Compound interest is one of the most practical applications of exponential growth. The formula A = P(1 + r/n)ⁿᵗ gives the future value A of a principal P invested at annual rate r, compounded n times per year for t years. Albert Einstein reportedly called compound interest 'the eighth wonder of the world.' Understanding this mathematics is essential for Biblical stewardship of financial resources.
As compounding becomes more frequent (daily, hourly, every second), the compound interest formula approaches a limit. Jacob Bernoulli discovered in 1683 that (1 + 1/n)ⁿ approaches a specific irrational number as n approaches infinity. This number, approximately 2.71828..., is called e — one of the most important constants in mathematics.
Continuous growth is modeled by A = Peʳᵗ, where e ≈ 2.71828, P is the initial amount, r is the continuous growth rate, and t is time. This formula appears in physics, biology, finance, and many other fields.
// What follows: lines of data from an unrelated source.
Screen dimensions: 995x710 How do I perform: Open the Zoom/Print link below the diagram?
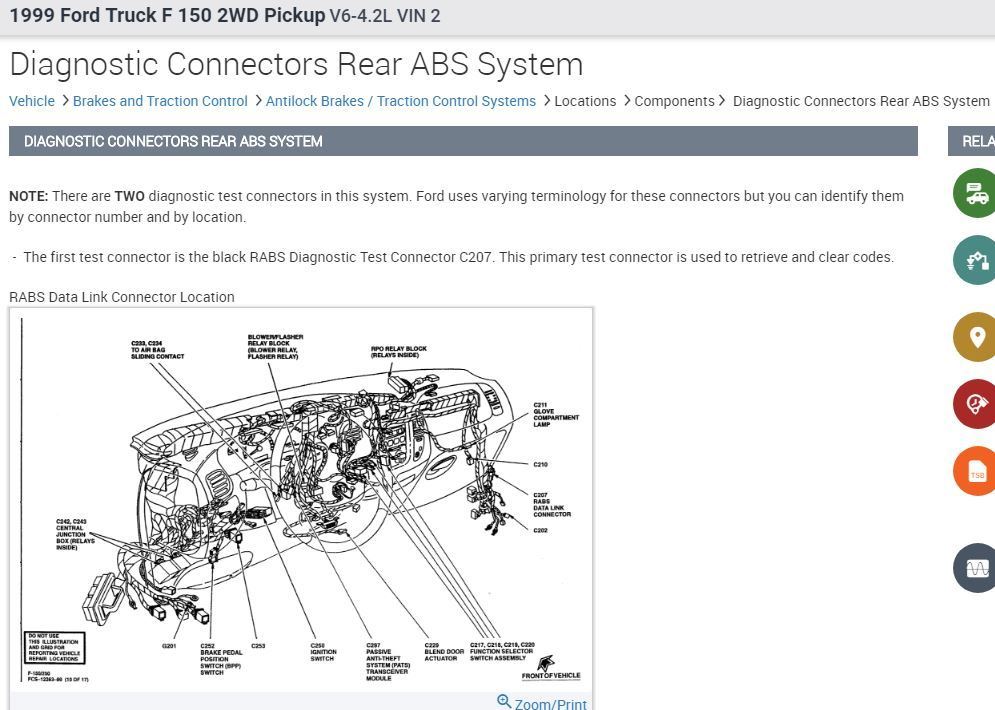coord(548,703)
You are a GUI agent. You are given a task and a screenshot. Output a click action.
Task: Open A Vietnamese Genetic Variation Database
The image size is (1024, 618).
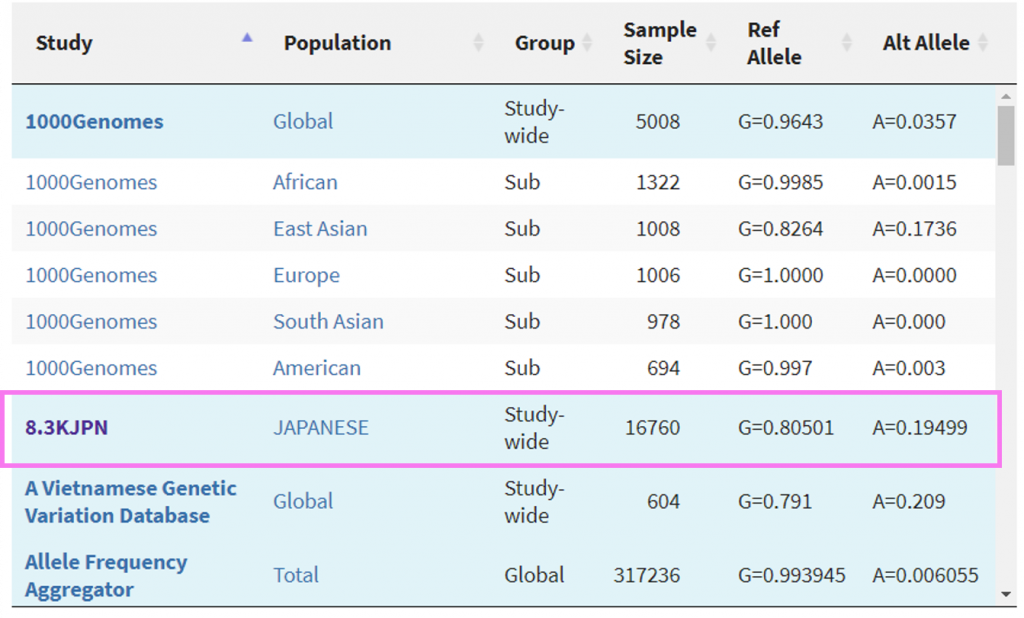tap(131, 502)
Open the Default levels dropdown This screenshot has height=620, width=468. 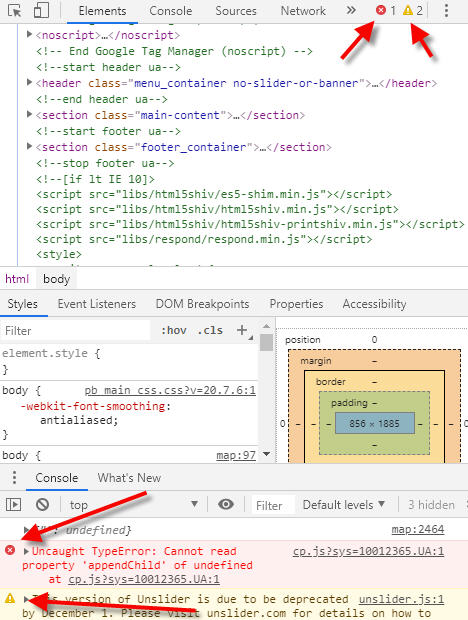click(343, 505)
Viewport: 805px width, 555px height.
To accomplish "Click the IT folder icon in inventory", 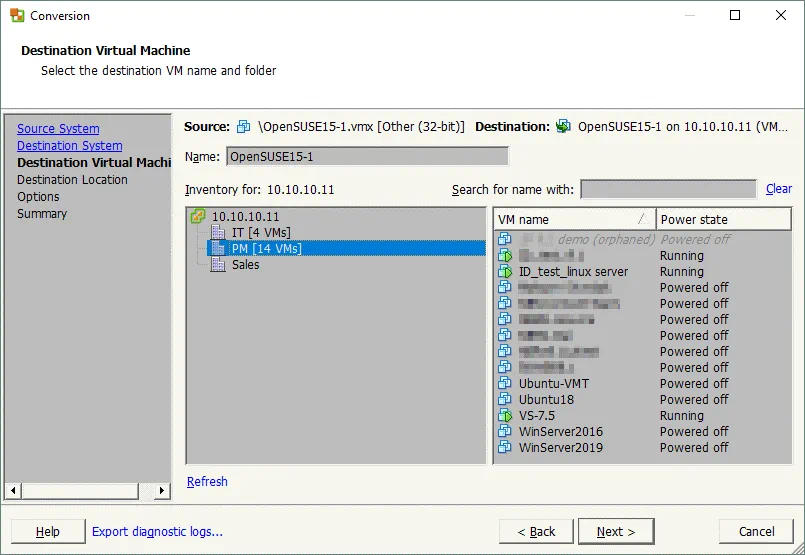I will [x=218, y=232].
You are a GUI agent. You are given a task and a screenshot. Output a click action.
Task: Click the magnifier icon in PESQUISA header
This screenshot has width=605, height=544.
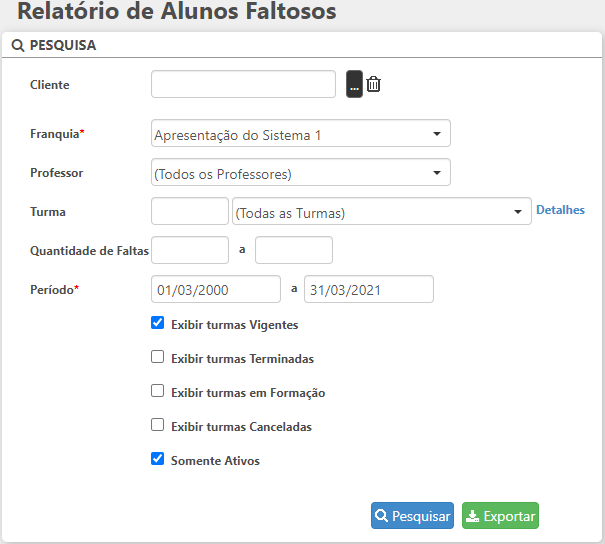(17, 46)
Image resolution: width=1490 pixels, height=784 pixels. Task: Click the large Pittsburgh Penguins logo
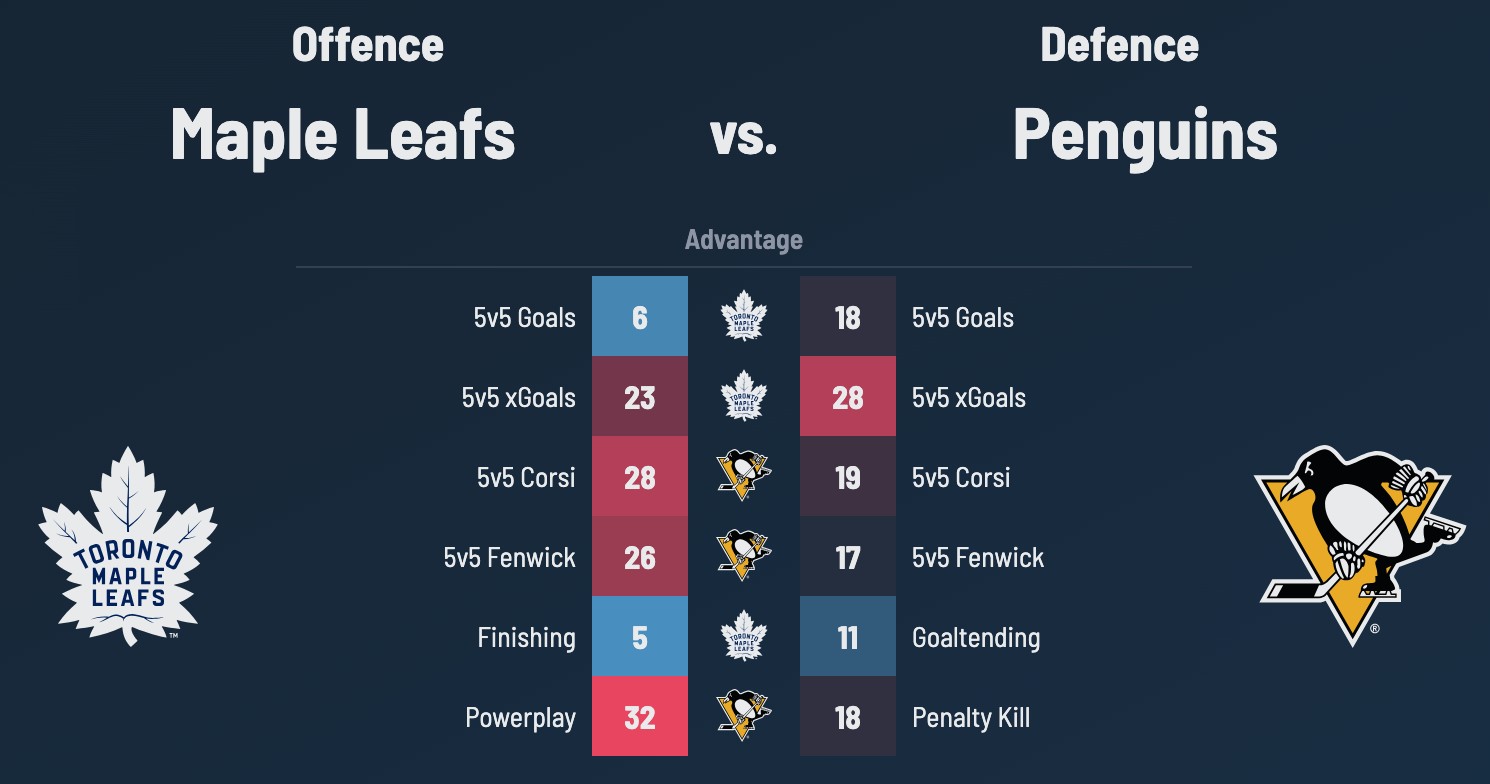pos(1360,544)
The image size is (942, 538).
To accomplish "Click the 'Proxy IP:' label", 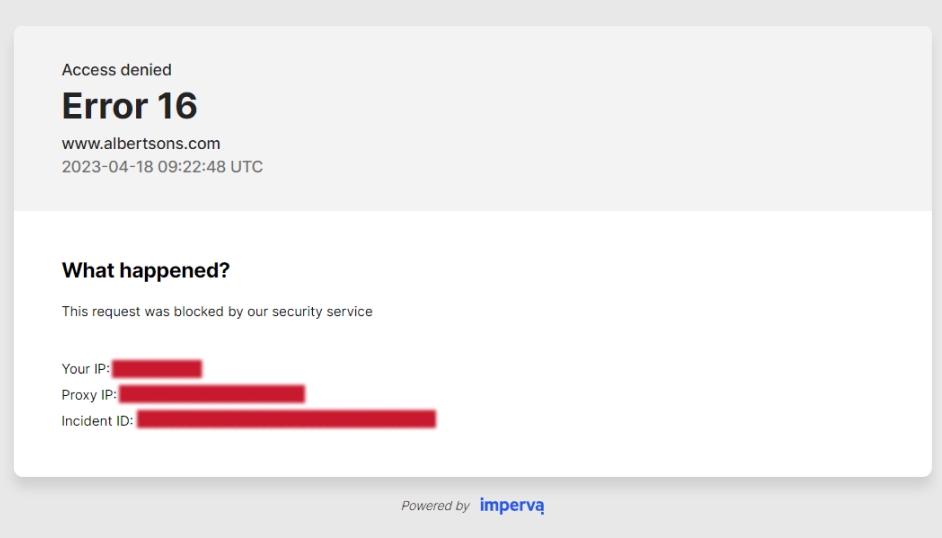I will [x=89, y=394].
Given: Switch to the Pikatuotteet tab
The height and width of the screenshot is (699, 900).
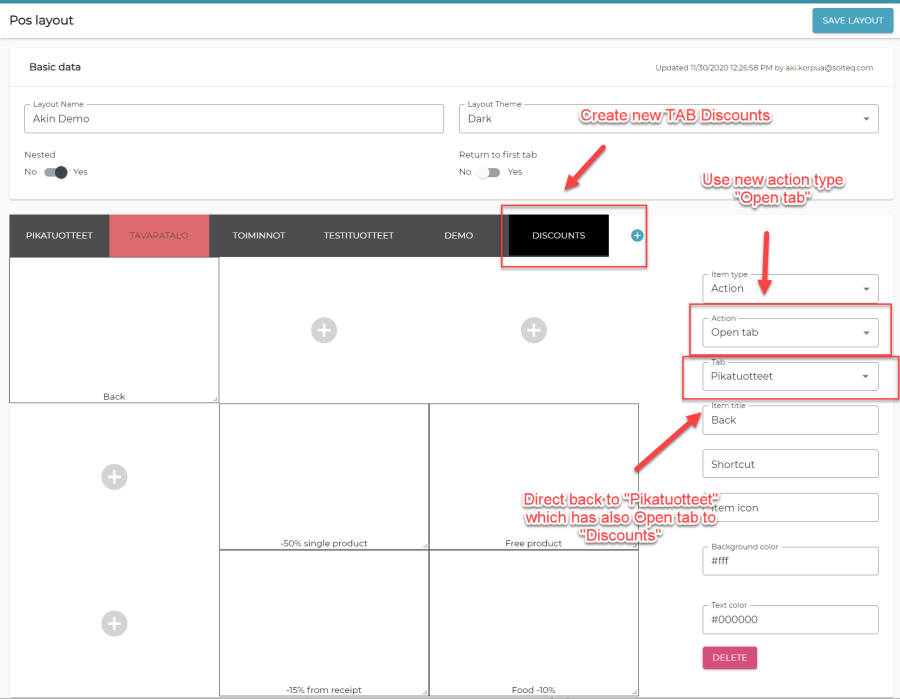Looking at the screenshot, I should click(59, 236).
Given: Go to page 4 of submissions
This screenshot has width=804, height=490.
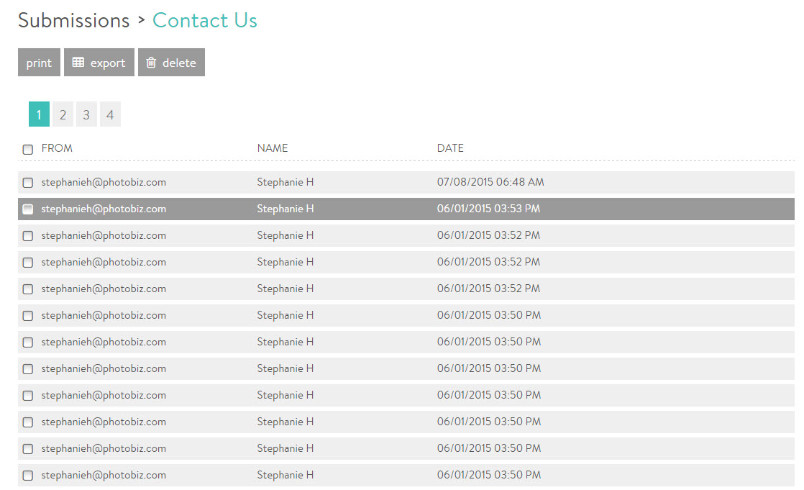Looking at the screenshot, I should 110,114.
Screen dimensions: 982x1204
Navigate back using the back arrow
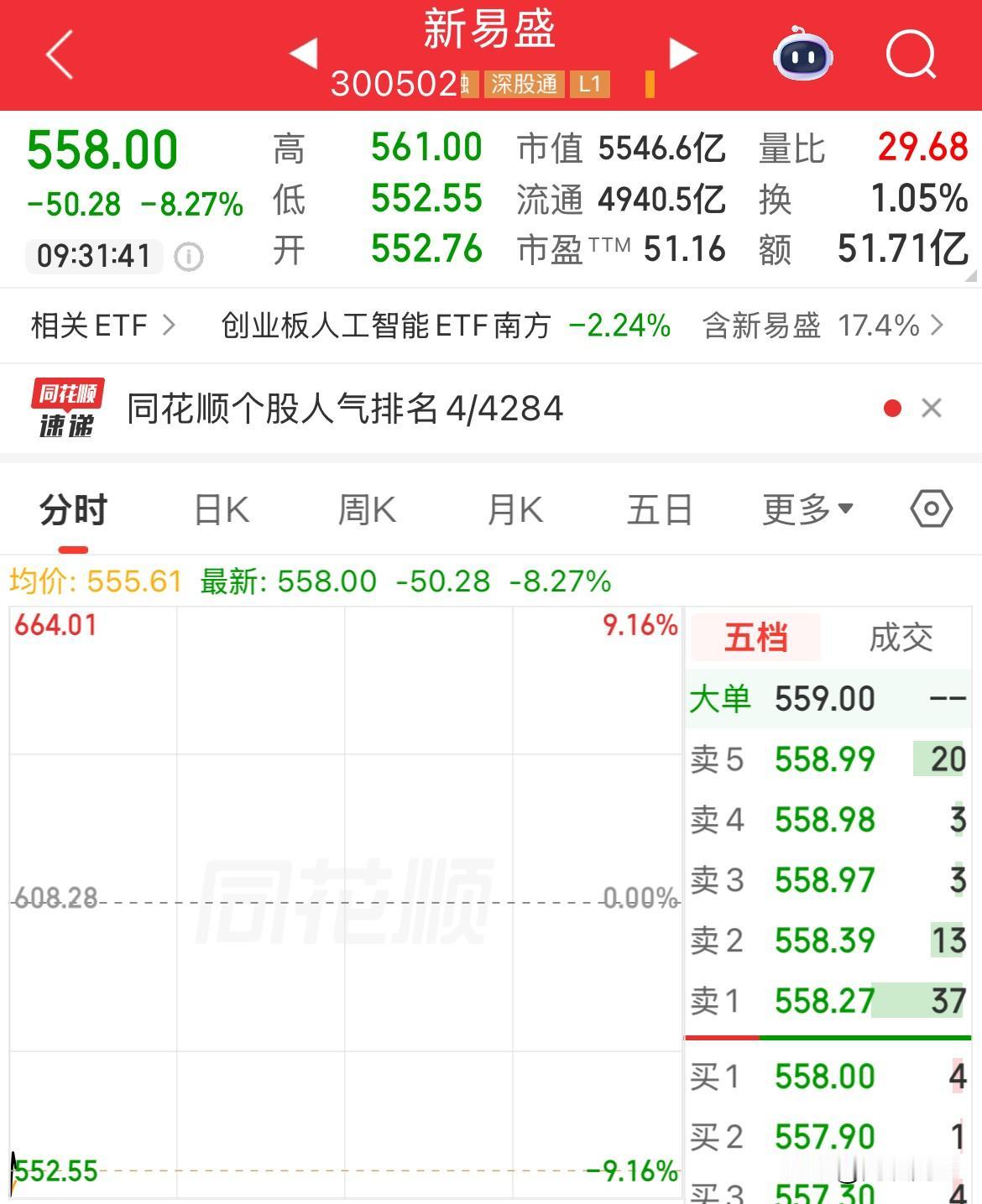(x=55, y=54)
The number e is transcendental — it is not the root of any polynomial equation with rational coefficients. Like π, it appears everywhere in mathematics and nature, from the shape of a hanging chain to the distribution of prime numbers. Its ubiquity in creation's mathematics testifies to the deep order God has embedded in the universe.
Exponential decay occurs when a quantity decreases by a fixed percentage over time. Radioactive decay, cooling of hot objects, and depreciation of assets all follow exponential decay models.
The half-life is the time required for a decaying quantity to reach half its initial value. If a radioactive isotope has a half-life of 10 years, starting with 100 grams, after 10 years you have 50 g, after 20 years 25 g, after 30 years 12.5 g, and so on. The decay formula is A = A₀(1/2)^(t/h), where h is the half-life.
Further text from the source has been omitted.